*INFORMATION GIVEN*.
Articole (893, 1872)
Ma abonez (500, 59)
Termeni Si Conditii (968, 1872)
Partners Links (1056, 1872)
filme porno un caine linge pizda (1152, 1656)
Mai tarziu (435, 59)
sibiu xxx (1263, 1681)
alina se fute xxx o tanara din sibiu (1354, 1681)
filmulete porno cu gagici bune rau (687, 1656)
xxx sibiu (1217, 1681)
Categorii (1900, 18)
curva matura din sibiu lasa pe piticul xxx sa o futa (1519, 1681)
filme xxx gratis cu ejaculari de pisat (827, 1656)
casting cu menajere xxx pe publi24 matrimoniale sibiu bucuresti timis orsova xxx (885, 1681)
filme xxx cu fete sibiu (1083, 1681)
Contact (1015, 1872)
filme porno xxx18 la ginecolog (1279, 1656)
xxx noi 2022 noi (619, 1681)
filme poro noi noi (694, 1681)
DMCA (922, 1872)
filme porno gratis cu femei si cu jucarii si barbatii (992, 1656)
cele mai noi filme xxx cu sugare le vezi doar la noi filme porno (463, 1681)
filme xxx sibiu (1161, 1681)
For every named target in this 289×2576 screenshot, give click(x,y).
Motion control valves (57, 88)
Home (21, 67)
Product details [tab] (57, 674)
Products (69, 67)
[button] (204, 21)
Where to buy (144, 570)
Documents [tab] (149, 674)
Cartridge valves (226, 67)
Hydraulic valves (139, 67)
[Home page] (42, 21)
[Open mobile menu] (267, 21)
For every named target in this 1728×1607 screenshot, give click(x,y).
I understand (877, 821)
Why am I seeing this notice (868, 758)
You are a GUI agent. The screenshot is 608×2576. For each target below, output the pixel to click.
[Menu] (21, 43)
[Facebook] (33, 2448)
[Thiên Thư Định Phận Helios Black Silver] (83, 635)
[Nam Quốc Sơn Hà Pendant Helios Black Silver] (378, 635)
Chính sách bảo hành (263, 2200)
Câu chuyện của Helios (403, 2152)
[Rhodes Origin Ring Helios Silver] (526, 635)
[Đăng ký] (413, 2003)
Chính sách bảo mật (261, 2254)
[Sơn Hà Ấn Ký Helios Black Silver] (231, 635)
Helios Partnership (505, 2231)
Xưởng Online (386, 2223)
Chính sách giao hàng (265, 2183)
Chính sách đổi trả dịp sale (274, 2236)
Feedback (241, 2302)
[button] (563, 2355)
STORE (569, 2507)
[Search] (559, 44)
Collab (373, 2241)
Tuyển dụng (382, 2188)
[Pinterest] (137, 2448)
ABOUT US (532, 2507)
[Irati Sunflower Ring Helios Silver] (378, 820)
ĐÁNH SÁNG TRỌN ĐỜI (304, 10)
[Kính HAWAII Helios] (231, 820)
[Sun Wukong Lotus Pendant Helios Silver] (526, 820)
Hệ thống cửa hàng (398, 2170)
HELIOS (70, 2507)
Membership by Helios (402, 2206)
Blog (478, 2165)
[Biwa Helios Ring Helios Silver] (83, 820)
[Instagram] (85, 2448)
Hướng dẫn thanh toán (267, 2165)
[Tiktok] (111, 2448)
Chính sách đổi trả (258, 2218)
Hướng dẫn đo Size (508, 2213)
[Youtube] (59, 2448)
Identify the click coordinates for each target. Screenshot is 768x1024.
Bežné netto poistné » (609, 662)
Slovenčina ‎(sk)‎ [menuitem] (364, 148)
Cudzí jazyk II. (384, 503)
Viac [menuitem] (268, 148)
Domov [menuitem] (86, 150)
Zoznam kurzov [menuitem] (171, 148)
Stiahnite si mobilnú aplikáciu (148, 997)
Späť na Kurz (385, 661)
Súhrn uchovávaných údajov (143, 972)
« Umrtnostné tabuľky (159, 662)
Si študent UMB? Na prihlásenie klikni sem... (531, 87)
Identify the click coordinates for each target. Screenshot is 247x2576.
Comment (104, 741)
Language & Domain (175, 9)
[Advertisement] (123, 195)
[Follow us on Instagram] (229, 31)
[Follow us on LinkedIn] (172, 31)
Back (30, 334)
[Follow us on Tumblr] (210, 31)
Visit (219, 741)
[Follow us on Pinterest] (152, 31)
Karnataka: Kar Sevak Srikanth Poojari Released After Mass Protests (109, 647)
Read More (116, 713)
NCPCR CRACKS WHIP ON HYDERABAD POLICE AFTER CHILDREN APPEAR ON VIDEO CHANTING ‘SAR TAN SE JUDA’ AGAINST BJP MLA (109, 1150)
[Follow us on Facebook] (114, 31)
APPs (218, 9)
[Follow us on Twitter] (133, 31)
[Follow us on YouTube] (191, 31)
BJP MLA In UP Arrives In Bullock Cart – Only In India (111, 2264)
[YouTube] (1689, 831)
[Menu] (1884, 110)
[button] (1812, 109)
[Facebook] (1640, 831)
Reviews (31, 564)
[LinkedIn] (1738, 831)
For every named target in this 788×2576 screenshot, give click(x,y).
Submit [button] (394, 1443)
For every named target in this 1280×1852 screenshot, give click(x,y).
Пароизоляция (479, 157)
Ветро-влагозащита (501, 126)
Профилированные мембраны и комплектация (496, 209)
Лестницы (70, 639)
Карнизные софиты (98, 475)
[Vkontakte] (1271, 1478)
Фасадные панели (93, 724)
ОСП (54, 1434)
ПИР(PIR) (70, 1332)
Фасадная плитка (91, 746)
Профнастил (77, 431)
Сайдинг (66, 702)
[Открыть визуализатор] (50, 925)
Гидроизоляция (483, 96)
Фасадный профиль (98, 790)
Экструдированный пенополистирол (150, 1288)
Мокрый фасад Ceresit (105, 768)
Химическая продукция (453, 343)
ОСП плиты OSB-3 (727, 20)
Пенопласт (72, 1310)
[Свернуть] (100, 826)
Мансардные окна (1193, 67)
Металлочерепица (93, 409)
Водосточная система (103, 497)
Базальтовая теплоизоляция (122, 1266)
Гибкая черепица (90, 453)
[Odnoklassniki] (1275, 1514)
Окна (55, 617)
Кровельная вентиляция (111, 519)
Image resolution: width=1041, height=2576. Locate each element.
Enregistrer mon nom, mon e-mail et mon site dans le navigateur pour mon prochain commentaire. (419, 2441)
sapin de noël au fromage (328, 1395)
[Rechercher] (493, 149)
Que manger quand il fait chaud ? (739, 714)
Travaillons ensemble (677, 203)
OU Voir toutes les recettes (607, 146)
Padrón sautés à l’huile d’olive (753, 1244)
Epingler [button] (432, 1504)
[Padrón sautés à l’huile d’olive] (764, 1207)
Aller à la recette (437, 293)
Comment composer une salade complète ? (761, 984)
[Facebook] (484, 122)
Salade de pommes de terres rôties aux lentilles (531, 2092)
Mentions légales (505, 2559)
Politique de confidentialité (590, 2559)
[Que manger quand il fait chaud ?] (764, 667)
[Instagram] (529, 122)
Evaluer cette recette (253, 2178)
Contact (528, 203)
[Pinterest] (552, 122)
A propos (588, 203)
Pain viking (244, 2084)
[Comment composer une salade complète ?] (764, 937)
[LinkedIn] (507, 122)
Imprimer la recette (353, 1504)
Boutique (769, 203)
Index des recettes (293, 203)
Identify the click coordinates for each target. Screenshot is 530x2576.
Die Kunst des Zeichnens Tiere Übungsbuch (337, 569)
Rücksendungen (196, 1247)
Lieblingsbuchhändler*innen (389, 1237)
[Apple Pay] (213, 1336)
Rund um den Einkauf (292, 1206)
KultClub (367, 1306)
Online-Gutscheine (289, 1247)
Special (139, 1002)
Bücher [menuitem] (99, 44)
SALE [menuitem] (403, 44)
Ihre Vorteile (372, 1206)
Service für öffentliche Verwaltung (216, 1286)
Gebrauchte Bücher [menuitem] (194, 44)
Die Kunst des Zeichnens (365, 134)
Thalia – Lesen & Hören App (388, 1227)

*YOUR TASK*.
In the material above, transcribe exactly the lines beginning at the one with "[YouTube] (1689, 831)" and ending at the one with "Submit [button] (394, 1443)", both included.

*YOUR RESPONSE*.
[YouTube] (1689, 831)
[Menu] (1884, 110)
[button] (1812, 109)
[Facebook] (1640, 831)
Reviews (31, 564)
[LinkedIn] (1738, 831)
For every named target in this 788×2576 screenshot, give click(x,y).
Submit [button] (394, 1443)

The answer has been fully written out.